The maximum length for tokenization.

CLI Usage:

    genius InstructionFineTuner rise \
        batch \
            --input_folder ./input \
        batch \
            --output_folder ./output \
        none \
        --id mistralai/Mistral-7B-Instruct-v0.1-lol \
        fine_tune \
            --args \
                model_name=my_model \
                tokenizer_name=my_tokenizer \
                num_train_epochs=3 \
                per_device_train_batch_size=8 \
                data_max_length=512

compute_metrics(eval_pred)

Compute evaluation metrics for the model's predictions.

This method takes the model's predictions and ground truth labels, converts them to text, and then computes the BLEU score for evaluation.

Parameters:

Name Type Description Default
eval_pred EvalPrediction

A named tuple containing predictions and label_ids. - predictions: The logits predicted by the model of shape (batch_size, sequence_length, num_classes). - label_ids: The ground truth labels of shape (batch_size, sequence_length).

required

Returns:

Type Description
Optional[Dict[str, float]]

Optional[Dict[str, float]]: A dictionary containing the BLEU score. Returns None if an exception occurs.

Raises:

Type Description
Exception

If the tokenizer is not initialized.

load_dataset(dataset_path, max_length=512, **kwargs)

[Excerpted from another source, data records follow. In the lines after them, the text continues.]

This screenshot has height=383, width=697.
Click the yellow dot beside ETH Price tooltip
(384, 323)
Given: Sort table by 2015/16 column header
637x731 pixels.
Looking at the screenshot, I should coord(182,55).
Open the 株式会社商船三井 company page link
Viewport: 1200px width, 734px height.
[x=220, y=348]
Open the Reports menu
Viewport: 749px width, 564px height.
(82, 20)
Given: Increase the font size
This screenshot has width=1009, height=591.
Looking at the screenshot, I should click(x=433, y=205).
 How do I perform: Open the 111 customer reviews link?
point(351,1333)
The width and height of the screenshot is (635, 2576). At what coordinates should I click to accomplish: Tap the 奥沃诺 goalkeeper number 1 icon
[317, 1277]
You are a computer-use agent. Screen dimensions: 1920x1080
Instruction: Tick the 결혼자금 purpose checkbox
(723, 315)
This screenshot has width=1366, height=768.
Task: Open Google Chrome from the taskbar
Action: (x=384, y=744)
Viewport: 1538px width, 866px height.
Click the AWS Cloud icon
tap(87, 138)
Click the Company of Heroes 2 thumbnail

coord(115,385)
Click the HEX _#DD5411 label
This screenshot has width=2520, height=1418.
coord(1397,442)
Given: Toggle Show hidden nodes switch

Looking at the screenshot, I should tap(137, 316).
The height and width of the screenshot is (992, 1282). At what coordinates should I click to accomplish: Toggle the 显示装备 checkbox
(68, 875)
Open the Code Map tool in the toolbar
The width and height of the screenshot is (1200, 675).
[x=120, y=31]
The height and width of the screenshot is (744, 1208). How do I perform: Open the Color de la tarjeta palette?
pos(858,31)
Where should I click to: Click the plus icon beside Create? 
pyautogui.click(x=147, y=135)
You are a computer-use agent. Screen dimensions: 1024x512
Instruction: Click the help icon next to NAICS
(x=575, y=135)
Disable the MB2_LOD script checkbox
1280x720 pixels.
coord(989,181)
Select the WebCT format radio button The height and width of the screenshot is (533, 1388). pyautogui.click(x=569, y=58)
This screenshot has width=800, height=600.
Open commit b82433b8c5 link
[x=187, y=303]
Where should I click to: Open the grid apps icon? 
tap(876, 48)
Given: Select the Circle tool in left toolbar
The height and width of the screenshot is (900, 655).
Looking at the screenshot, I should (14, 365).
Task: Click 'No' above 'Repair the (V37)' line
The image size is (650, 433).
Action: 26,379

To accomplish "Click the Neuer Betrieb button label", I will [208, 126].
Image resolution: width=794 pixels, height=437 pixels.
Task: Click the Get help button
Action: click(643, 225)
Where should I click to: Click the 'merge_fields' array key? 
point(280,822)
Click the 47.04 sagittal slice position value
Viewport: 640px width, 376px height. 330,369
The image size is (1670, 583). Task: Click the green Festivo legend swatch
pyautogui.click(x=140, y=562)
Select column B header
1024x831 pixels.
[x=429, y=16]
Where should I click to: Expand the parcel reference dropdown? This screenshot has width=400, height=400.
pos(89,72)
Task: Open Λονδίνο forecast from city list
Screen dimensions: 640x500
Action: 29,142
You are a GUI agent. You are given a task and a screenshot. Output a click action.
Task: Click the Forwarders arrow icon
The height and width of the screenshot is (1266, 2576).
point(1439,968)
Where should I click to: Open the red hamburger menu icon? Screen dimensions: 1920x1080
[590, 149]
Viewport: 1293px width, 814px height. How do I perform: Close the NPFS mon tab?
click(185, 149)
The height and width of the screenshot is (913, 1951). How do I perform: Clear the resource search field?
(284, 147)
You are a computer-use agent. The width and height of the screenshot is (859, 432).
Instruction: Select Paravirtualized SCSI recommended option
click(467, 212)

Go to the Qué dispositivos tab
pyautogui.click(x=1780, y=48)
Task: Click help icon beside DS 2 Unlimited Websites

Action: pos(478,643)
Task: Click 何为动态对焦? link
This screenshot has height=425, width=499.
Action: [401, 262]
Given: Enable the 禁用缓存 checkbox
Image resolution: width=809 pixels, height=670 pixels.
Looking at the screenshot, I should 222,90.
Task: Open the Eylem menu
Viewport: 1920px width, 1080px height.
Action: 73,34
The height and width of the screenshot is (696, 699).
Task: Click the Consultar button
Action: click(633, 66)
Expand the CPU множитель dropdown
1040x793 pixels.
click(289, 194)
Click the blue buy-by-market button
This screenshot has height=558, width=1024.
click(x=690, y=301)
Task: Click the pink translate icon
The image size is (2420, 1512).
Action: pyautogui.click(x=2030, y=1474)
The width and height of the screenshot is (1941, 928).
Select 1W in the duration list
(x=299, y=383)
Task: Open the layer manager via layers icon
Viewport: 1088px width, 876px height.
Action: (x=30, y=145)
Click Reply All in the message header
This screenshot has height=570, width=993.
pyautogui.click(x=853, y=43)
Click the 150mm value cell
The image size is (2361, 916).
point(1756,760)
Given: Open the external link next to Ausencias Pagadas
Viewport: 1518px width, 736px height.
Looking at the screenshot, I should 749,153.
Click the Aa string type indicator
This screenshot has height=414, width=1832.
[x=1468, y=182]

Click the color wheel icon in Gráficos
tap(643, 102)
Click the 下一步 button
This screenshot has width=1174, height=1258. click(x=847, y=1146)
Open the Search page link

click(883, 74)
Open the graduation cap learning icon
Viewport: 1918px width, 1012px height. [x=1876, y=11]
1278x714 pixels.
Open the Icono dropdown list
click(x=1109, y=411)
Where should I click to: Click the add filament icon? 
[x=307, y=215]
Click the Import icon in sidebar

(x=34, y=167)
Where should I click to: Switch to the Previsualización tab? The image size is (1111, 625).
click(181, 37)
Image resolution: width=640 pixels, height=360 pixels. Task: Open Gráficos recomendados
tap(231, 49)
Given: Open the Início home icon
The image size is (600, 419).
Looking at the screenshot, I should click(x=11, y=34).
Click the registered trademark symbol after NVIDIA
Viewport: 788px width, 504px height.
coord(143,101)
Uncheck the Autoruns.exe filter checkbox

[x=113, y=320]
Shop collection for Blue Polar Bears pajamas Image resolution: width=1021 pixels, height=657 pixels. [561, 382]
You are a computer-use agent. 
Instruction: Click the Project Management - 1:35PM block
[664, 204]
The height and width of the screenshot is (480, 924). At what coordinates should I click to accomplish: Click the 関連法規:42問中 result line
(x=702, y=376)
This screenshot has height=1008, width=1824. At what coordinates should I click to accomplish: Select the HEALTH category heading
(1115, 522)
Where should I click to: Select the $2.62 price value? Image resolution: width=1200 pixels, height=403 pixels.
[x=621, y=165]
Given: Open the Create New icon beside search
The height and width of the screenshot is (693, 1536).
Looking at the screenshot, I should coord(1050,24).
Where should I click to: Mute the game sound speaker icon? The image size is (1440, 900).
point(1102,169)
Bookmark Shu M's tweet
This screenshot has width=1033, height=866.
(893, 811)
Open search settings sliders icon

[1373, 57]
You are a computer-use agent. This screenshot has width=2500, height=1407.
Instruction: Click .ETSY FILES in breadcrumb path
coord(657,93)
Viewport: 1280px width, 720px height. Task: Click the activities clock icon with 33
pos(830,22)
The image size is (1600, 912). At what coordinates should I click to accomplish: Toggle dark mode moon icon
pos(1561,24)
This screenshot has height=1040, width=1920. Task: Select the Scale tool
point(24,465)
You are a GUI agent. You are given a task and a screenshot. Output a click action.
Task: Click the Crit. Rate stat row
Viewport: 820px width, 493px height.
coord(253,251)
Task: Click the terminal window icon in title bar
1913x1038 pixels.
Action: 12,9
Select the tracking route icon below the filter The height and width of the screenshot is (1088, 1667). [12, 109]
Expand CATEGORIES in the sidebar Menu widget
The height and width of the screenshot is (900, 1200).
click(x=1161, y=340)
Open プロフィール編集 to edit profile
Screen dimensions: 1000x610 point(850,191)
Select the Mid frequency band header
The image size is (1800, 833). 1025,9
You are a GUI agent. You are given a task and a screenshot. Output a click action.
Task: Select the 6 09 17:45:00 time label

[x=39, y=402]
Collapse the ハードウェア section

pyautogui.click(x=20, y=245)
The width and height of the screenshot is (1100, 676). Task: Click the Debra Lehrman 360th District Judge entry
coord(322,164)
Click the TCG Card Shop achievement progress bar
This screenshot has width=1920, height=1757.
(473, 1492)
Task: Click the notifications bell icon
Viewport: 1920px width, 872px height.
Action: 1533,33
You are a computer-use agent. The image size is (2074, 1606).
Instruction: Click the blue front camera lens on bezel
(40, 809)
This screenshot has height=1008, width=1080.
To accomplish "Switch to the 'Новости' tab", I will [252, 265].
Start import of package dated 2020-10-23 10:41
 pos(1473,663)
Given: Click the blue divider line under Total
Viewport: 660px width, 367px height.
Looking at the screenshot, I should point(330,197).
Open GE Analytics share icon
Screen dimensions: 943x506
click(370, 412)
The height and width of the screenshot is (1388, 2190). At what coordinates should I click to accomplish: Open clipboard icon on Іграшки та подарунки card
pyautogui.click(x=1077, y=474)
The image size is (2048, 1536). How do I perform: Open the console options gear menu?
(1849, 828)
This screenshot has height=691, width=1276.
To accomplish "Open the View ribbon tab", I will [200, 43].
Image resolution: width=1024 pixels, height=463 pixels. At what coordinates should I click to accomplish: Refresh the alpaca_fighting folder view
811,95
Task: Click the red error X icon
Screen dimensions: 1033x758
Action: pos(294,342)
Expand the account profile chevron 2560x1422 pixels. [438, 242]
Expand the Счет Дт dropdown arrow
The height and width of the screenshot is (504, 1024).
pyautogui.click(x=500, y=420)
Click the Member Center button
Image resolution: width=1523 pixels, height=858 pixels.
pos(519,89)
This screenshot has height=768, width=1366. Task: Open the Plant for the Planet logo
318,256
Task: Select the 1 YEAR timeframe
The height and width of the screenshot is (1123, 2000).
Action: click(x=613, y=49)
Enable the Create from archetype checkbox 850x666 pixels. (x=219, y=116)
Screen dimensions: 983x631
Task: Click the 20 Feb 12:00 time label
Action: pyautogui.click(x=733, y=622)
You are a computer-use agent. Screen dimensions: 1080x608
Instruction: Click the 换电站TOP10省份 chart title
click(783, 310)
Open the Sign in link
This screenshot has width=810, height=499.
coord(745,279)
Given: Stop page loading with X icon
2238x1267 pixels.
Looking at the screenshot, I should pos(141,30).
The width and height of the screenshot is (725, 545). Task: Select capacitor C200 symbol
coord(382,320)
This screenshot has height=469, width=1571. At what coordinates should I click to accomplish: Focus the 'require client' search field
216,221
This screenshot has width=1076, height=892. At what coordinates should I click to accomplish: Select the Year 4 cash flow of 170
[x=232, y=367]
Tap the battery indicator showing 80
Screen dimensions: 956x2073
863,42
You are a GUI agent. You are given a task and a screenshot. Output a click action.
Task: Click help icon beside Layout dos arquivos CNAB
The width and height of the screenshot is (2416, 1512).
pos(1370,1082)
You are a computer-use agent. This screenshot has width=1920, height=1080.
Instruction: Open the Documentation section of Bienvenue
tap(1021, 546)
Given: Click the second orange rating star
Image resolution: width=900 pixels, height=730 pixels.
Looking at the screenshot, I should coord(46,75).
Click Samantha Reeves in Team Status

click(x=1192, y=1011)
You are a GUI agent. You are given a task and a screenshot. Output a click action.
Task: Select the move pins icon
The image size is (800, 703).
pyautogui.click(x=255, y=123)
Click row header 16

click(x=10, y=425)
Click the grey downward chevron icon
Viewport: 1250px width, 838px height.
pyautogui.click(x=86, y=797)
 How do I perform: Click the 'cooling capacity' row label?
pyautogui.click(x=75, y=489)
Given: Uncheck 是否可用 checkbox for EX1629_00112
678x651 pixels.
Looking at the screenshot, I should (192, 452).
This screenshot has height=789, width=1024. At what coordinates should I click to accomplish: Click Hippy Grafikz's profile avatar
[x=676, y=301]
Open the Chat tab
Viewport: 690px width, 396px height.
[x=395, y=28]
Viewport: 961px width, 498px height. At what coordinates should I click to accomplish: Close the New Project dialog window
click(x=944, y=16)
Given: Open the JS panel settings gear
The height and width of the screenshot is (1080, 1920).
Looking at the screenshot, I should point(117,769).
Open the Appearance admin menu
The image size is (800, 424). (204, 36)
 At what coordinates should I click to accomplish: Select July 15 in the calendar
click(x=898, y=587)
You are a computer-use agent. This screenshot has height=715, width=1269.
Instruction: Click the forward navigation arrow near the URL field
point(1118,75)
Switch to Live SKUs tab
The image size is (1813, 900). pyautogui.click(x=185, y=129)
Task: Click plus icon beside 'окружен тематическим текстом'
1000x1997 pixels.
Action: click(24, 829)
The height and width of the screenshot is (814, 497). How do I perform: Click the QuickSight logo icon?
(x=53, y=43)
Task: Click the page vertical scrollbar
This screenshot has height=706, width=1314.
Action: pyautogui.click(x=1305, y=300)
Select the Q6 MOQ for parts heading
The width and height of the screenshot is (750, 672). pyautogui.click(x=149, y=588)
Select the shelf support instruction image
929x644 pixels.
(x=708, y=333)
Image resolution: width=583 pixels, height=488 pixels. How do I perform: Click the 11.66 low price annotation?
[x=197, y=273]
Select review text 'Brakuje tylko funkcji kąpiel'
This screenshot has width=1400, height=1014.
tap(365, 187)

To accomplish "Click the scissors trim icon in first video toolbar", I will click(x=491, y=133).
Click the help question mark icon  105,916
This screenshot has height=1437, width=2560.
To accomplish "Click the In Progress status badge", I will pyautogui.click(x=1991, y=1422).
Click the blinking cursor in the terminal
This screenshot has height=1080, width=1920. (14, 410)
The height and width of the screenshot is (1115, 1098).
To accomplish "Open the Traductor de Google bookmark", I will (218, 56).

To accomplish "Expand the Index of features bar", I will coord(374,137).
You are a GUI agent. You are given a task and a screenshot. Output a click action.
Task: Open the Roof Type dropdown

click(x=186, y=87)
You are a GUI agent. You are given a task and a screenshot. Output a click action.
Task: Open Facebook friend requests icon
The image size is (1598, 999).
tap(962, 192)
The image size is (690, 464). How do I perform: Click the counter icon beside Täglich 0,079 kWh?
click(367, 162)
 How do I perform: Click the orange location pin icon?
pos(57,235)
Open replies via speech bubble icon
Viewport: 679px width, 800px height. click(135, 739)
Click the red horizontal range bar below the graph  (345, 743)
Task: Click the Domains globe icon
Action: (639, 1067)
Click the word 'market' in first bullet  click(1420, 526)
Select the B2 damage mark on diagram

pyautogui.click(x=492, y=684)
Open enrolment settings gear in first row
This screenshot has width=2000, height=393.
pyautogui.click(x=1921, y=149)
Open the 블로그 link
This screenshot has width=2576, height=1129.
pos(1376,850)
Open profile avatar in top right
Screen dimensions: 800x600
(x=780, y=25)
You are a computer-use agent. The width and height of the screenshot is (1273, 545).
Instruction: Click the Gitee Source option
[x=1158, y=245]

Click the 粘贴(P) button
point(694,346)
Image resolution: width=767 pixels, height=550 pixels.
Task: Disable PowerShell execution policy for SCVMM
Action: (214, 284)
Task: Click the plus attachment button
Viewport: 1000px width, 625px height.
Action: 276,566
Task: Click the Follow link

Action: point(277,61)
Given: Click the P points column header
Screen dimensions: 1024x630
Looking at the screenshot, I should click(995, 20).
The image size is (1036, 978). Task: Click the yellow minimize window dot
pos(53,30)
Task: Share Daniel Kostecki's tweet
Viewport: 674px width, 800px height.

Load an instruction tuning dataset from a directory.

Parameters:

Name Type Description Default
dataset_path str

The path to the dataset directory.

required
max_length int

The maximum length for tokenization. Defaults to 512.

512

Returns:

Name Type Description
Dataset Union[Dataset, Dict]

The loaded dataset.

Raises:

Type Description
Exception

If there was an error loading the dataset.

Supported Data Formats and Structures:

JSONL

Each line is a JSON object representing an example.

{"instruction": "The instruction", "output": "The output"}

CSV

Should contain 'instruction' and 'output' columns.

instruction,output
"The instruction","The output"

Parquet

Should contain 'instruction' and 'output' columns.

JSON

An array of dictionaries with 'instruction' and 'output' keys.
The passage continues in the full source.